◆ Exercise instructions ◆
Format the rows from the line containing "The image size is (1270, 952)." through the line containing "Viewport: 1066px width, 570px", inclusive, as a JSON list of strings with one string per line and blank lines omitted.

(Click-target data)
----

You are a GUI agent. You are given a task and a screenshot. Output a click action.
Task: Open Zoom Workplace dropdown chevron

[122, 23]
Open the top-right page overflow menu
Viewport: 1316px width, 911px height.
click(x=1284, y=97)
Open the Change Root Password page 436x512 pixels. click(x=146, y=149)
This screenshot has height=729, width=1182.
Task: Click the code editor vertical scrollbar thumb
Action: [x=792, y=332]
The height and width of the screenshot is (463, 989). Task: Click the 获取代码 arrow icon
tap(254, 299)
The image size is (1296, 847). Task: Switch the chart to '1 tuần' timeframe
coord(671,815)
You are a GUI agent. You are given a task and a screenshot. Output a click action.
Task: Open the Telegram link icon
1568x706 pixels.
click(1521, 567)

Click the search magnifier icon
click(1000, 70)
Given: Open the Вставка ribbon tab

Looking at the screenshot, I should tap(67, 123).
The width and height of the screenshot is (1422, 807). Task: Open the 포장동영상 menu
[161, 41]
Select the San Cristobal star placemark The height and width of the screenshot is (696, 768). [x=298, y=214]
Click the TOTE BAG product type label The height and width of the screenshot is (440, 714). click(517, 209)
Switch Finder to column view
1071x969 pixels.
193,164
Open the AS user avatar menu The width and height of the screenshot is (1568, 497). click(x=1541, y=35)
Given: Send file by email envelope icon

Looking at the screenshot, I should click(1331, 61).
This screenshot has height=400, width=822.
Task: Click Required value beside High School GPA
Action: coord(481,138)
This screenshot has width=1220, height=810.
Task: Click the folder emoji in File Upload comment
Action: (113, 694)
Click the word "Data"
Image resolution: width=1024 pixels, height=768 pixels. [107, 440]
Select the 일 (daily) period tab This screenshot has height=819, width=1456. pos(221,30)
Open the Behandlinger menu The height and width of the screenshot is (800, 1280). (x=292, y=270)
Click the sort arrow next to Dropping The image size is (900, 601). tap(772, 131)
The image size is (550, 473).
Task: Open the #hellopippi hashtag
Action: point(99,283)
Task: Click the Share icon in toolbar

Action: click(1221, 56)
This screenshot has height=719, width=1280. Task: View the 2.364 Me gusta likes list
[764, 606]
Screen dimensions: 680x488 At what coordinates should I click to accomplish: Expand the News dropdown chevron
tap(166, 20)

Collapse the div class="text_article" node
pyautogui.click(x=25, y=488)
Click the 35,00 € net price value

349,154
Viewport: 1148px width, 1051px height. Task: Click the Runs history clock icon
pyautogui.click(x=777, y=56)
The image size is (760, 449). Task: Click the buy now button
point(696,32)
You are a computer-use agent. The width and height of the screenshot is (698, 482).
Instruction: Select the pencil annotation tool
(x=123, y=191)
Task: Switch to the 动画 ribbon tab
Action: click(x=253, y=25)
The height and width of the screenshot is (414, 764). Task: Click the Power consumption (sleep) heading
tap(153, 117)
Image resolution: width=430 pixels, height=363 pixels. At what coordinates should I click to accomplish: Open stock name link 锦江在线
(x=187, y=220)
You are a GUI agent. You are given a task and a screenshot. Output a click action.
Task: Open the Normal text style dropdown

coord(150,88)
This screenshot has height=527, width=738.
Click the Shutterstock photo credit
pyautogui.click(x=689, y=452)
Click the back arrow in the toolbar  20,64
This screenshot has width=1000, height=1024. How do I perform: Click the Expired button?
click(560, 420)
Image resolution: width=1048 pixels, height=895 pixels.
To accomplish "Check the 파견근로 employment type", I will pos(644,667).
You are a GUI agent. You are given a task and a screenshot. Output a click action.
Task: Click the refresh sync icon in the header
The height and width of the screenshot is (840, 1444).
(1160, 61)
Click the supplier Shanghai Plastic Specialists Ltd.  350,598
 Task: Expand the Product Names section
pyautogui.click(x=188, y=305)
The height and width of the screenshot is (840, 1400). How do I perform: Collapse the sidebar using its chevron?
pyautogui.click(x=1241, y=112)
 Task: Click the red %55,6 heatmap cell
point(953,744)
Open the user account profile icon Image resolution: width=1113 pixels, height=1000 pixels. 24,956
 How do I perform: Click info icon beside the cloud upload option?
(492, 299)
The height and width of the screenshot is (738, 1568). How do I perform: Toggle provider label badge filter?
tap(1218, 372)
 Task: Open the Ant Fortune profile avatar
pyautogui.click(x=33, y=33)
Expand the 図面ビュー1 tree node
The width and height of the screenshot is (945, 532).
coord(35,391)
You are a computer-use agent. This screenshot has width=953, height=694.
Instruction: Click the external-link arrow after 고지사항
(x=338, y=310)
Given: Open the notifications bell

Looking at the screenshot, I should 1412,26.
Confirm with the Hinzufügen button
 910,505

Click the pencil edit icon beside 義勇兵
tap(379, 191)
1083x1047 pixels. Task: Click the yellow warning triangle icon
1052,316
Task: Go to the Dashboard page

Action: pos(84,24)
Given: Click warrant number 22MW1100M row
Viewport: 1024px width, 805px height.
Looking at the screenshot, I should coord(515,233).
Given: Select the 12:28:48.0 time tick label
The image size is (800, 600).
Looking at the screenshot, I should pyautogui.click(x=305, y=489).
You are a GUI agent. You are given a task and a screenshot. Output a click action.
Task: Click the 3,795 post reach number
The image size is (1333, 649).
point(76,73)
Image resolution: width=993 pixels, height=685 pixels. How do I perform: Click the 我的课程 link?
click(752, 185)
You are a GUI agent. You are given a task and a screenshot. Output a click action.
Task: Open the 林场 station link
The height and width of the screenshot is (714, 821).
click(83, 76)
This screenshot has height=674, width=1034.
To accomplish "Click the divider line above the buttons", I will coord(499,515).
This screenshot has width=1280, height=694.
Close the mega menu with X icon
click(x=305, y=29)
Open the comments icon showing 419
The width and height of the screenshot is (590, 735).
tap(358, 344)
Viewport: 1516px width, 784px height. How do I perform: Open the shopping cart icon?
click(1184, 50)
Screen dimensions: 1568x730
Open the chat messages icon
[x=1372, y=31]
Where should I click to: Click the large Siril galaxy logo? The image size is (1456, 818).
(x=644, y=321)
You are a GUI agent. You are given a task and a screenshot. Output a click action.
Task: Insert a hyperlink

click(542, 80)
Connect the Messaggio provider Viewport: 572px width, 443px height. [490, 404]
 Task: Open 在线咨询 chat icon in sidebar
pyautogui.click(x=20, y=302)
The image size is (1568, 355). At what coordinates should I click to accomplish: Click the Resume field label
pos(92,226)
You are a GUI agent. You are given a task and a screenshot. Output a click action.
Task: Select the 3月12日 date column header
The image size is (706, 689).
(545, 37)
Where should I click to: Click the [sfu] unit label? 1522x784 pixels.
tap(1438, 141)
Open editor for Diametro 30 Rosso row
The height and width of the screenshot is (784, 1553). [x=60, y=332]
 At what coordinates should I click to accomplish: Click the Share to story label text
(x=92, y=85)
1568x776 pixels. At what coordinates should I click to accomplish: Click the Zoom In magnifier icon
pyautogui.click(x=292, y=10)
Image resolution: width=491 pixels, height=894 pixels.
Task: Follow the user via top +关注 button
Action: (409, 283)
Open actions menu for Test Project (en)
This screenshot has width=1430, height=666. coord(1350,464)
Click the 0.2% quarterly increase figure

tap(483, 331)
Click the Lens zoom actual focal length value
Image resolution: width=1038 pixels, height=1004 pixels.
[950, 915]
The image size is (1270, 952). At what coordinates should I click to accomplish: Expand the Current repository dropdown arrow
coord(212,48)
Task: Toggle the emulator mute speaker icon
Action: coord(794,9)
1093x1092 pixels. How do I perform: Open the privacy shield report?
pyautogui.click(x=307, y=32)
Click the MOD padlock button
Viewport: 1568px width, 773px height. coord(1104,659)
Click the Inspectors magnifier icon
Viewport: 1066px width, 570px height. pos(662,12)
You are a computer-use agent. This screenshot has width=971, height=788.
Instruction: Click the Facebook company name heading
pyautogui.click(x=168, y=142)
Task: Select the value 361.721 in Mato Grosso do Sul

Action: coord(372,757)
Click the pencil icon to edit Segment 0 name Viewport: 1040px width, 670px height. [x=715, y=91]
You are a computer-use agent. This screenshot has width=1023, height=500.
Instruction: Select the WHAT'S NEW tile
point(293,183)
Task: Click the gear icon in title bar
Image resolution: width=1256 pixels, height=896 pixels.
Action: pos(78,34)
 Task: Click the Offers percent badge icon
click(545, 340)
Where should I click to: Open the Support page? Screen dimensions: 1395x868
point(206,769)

----

◆ Output below ◆
[
  "The image size is (1270, 952). At what coordinates should I click to accomplish: Expand the Current repository dropdown arrow",
  "coord(212,48)",
  "Task: Toggle the emulator mute speaker icon",
  "Action: coord(794,9)",
  "1093x1092 pixels. How do I perform: Open the privacy shield report?",
  "pyautogui.click(x=307, y=32)",
  "Click the MOD padlock button",
  "Viewport: 1568px width, 773px height. coord(1104,659)",
  "Click the Inspectors magnifier icon",
  "Viewport: 1066px width, 570px height. pos(662,12)"
]